Salem, A.; Attia, S.; El-Ghlban, S.; Montaser, A. S.; Abdelhameed, M. F.; Helmy, M. W.; Attia, M. F.

Triple-negative breast cancer (TNBC) poses significant clinical challenges due to its high heterogeneity, with multiple subtypes exhibiting distinct molecular characteristics and treatment responses. The development of resistance to chemotherapy and targeted therapies remains a major obstacle, and identifying reliable biomarkers to predict therapeutic response continues to be challenging. This study aims to enhance the delivery of the immunostimulant Toll-like receptor 7/8 (TLR7/8) agonist resiquimod (R848) using a safe and highly integrated nanoemulsions (NEs) formulation, providing effective and reliable immunotherapy. A series of NEs were prepared and optimized with and without the reactive lipophilic compound ricinoleic acid. Neutral and negatively charged NE formulations encapsulating R848 were compared. The physicochemical properties and in vitro delivery of resiquimod into RAW 264.7 macrophages and 4T1 TNBC cell line models were studied.

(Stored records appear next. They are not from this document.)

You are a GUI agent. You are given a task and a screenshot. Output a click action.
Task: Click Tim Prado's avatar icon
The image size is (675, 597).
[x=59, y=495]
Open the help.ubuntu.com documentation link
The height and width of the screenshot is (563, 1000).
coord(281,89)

Both R848-loaded NE formulations exhibited prolonged shelf-life stability with minimal protein binding. Incorporating small portions of ricinoleic acid into the formulation (negatively charged NEs) slowed drug release and improved physical properties and overall delivery compared to ricinoleic-free formulations, likely due to its interaction with the drug. Cytotoxicity and cellular uptake studies were conducted on both NE models, showing localization in the macrophage cell membrane and 4T1 cell cytoplasm. Molecular profiling in 4T1 cells revealed R848-NEs modulated key biomarkers (TLR4/7, Cyclin D1, NF-{kappa}B) while potently inducing autophagy (evidenced by LC3II/p62/Beclin-1 alterations) and PD-L1 upregulation. These dual effects, autophagy-mediated tumor suppression and immune checkpoint modulation, suggest therapeutic synergy between R848-NEs and anti-PD-L1 antibodies, presenting a promising combinatorial strategy for TNBC treatment.